BEGIN DATA EXTRACTS

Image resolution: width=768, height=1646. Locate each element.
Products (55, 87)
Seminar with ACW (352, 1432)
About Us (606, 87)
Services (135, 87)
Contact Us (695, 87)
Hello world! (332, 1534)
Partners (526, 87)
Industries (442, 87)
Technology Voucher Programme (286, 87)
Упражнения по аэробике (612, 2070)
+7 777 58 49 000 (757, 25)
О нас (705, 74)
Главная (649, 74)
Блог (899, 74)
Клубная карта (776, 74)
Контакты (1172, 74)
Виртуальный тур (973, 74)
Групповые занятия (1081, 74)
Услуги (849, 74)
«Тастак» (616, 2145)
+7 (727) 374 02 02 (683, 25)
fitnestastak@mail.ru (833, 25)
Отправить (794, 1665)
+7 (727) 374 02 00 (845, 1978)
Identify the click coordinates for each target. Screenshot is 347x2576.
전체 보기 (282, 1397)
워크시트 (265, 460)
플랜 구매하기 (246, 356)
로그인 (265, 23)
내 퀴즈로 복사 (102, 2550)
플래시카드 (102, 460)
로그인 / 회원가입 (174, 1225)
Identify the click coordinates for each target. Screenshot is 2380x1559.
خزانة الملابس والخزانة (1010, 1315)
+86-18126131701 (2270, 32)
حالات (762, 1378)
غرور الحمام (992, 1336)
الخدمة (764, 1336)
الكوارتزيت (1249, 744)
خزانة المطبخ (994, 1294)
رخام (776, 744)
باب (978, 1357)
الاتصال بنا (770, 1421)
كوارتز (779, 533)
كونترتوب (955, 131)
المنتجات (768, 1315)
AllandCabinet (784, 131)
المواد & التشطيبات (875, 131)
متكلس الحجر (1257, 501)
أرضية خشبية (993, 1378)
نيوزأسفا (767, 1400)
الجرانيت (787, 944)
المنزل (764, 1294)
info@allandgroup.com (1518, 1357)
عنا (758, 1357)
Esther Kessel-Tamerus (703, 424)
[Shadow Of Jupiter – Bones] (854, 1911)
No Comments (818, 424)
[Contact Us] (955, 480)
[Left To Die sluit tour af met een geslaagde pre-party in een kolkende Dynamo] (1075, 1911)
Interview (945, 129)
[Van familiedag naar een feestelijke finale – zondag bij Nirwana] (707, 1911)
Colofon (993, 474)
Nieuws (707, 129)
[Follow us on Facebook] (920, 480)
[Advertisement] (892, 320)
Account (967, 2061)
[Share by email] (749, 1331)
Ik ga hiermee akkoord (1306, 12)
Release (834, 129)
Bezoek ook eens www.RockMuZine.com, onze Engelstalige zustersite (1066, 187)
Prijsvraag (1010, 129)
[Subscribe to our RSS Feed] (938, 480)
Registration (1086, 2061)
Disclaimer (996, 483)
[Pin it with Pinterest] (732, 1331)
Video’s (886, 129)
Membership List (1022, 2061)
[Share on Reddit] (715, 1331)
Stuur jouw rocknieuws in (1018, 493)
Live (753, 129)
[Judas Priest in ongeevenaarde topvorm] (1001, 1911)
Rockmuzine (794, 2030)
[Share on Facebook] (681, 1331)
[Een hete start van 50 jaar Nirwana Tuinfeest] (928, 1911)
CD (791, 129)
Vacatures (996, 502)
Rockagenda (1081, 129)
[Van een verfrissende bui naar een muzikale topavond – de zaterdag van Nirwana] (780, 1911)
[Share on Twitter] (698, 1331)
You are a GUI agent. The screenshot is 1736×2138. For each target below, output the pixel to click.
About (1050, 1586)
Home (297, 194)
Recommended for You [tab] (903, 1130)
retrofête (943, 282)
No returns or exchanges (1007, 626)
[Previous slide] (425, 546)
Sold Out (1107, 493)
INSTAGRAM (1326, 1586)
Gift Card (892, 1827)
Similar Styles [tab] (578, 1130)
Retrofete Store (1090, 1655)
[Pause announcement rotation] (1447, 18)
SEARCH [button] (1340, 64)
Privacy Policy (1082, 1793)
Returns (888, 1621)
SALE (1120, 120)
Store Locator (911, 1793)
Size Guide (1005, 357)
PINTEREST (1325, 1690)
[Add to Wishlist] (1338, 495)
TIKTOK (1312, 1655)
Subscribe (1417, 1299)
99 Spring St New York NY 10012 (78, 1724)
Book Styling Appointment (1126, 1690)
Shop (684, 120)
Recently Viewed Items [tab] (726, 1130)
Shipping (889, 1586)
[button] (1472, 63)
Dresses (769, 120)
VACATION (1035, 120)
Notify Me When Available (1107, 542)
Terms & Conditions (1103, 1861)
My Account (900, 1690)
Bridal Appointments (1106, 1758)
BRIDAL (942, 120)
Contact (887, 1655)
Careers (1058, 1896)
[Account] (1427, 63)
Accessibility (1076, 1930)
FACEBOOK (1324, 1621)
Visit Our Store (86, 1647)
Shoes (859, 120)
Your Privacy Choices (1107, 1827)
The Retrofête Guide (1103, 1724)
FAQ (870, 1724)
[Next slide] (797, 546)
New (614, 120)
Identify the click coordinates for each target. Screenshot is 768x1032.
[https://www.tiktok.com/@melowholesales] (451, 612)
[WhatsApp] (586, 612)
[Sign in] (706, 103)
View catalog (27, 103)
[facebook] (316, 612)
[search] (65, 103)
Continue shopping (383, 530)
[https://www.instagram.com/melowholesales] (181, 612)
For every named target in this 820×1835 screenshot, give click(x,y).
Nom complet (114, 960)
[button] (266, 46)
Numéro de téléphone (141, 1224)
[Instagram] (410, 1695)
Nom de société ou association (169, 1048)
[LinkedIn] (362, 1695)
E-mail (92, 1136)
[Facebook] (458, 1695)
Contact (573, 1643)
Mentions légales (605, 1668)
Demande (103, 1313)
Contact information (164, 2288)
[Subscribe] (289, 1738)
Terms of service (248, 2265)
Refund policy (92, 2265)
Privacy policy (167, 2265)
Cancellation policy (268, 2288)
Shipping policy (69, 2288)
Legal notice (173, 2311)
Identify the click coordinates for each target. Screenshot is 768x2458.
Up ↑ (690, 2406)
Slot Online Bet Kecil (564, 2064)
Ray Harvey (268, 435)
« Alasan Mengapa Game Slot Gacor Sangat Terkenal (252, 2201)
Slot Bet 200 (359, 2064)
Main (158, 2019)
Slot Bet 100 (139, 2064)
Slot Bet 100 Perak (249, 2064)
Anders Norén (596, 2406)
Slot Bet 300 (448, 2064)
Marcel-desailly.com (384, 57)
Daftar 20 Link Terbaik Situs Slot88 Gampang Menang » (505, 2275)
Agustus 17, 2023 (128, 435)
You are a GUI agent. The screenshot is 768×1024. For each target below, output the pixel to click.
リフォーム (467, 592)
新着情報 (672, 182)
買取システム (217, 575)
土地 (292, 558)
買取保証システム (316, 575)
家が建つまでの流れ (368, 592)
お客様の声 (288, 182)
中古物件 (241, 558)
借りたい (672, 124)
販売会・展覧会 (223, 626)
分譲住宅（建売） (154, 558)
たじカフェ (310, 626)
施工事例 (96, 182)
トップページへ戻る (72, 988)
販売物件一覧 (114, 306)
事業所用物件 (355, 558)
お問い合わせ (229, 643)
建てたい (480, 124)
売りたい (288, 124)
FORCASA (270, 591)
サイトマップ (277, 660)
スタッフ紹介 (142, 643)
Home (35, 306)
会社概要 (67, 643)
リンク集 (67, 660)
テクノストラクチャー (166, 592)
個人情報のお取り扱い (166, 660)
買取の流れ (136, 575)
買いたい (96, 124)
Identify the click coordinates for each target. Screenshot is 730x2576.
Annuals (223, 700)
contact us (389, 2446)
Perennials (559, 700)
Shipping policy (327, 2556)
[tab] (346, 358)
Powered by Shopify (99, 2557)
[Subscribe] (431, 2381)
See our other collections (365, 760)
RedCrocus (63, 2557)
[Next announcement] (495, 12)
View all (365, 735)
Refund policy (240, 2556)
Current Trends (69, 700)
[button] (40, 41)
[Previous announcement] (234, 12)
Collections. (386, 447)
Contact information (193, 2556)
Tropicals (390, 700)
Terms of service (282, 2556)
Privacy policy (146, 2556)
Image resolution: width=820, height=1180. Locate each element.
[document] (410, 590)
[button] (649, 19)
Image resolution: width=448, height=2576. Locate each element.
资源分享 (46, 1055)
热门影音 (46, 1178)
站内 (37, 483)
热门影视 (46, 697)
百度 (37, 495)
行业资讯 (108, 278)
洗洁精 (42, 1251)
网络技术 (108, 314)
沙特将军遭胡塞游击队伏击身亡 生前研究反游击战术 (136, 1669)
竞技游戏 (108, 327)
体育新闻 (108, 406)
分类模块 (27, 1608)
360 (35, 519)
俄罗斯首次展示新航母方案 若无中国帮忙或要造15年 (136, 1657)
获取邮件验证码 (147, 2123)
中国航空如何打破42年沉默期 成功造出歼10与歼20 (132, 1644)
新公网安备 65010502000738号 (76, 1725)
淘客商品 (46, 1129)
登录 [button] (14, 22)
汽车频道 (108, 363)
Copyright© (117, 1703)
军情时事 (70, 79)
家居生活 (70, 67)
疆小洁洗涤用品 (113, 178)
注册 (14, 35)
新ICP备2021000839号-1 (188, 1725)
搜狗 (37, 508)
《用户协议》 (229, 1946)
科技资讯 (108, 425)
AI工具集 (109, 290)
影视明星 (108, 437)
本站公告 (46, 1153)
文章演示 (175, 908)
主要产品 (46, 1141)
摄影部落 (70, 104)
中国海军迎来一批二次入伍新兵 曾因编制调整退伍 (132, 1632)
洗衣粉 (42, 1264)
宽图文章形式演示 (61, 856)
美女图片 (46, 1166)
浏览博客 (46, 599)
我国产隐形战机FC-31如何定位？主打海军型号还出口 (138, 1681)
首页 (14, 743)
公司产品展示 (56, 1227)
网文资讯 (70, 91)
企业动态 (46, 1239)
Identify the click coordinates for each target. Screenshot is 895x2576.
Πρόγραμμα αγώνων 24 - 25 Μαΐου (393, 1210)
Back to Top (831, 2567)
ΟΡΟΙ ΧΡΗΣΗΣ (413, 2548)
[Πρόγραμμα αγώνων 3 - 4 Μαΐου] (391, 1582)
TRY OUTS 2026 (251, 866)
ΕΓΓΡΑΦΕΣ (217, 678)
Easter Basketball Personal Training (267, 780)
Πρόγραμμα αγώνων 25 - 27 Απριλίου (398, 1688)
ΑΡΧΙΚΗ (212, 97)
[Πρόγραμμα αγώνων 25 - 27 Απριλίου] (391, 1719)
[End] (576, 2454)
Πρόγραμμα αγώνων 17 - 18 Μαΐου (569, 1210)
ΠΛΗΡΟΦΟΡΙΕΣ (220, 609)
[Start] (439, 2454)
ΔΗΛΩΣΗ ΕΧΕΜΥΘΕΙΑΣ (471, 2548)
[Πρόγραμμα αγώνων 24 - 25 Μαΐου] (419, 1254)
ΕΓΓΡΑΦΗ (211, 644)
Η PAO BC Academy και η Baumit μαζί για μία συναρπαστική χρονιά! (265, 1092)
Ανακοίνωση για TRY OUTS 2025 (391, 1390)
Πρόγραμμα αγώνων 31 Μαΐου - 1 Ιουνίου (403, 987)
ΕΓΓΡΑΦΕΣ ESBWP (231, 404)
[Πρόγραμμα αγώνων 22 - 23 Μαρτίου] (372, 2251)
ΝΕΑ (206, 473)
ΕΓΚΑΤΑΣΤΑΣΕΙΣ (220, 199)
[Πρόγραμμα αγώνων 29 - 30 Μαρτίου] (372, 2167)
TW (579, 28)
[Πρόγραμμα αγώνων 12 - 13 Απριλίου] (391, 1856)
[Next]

END DATA EXTRACTS

In the listing above, find the line holding "Cancellation policy (268, 2288)" and the line holding "スタッフ紹介 (142, 643)", then output those two lines and every line between them exactly.

Cancellation policy (268, 2288)
Shipping policy (69, 2288)
Legal notice (173, 2311)
Identify the click coordinates for each target. Screenshot is 768x2458.
Up ↑ (690, 2406)
Slot Online Bet Kecil (564, 2064)
Ray Harvey (268, 435)
« Alasan Mengapa Game Slot Gacor Sangat Terkenal (252, 2201)
Slot Bet 200 (359, 2064)
Main (158, 2019)
Slot Bet 100 (139, 2064)
Slot Bet 100 Perak (249, 2064)
Anders Norén (596, 2406)
Slot Bet 300 (448, 2064)
Marcel-desailly.com (384, 57)
Daftar 20 Link Terbaik Situs Slot88 Gampang Menang » (505, 2275)
Agustus 17, 2023 (128, 435)
You are a GUI agent. The screenshot is 768×1024. For each target below, output the pixel to click.
リフォーム (467, 592)
新着情報 (672, 182)
買取システム (217, 575)
土地 (292, 558)
買取保証システム (316, 575)
家が建つまでの流れ (368, 592)
お客様の声 (288, 182)
中古物件 (241, 558)
借りたい (672, 124)
販売会・展覧会 (223, 626)
分譲住宅（建売） (154, 558)
たじカフェ (310, 626)
施工事例 (96, 182)
トップページへ戻る (72, 988)
販売物件一覧 (114, 306)
事業所用物件 (355, 558)
お問い合わせ (229, 643)
建てたい (480, 124)
売りたい (288, 124)
FORCASA (270, 591)
サイトマップ (277, 660)
スタッフ紹介 (142, 643)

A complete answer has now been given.